Granada
The Italian High Renaissance painter Raphael did not, it is generally believed, make copies of his own works. However, the University of Granada, in Southern Spain, says it has found an authentic copy of Raphael’s Madonna of Foligno (around 1511), which is displayed in the Vatican Museums (Room VIII). Luis Rodrigo Rodríguez Simón, a conservator and lecturer at the university, says that the rediscovered work has come to light in a private collection in Cordoba.
Known as The Madonna of Foligno, Small, the work was painted on a wooden panel and later transferred to canvas at the end of the 19th century: pages of a book printed in 1872 were pasted on to the reverse of the canvas. Simón says that the transfer was made in France.
A European journey
Simón says that, following scientific analysis of the picture and archival research, the links between the Granada and the Vatican paintings are apparent, and suggests that The Madonna of Foligno, Small could even be a study for the main Vatican painting.
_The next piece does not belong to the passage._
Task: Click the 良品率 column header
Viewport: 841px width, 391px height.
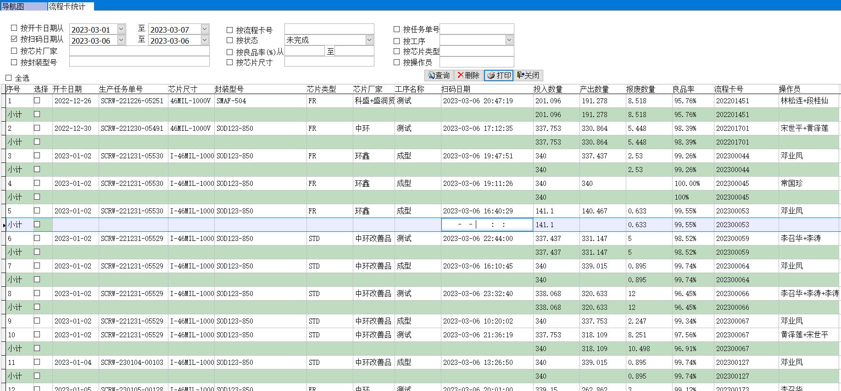Action: [x=684, y=89]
“An ancestor of the current owner of the smaller Madonna was a businessman in France and brought the painting to Cordoba [in Southern Spain],” he says, although it unclear when. It is also not known how the painting made its way to Paris in the first place, although the city was a major centre for the sale of art in the 19th century.
There have been mixed reactions to the discovery. Stefano Alessandrini, an art historian and adviser to the ministry of culture and the advocate general of Italy, says: “The painting might be a good copy made while the Louvre Museum was exhibiting the Madonna of Foligno from 1797 to 1816; the painter sketched in a structure of squares to work out the proportions of the original work.” He says he observed cracking in the work typically found in paintings of the 19th century but not, he said, on canvases transferred from panels.
To Paris and back
The accepted Madonna of Foligno was made by Raphael in the Vatican City for the Church of Santa Maria of Aracoeli in Rome. In 1565 it was moved to the monastery of Santa Ana in Foligno, Perugia, where it remained for more than two centuries (and where it acquired its current name).
Napoleon confiscated a large number of works from Italy, including the Madonna of Foligno, after the Treaty of Tolentino in 1797. The canvas was returned to the Vatican in 1816.
While in France, the Louvre’s chief conservator, François Toussaint Hacquin, transferred the work from its wooden panel onto canvas between 1800 and 1801.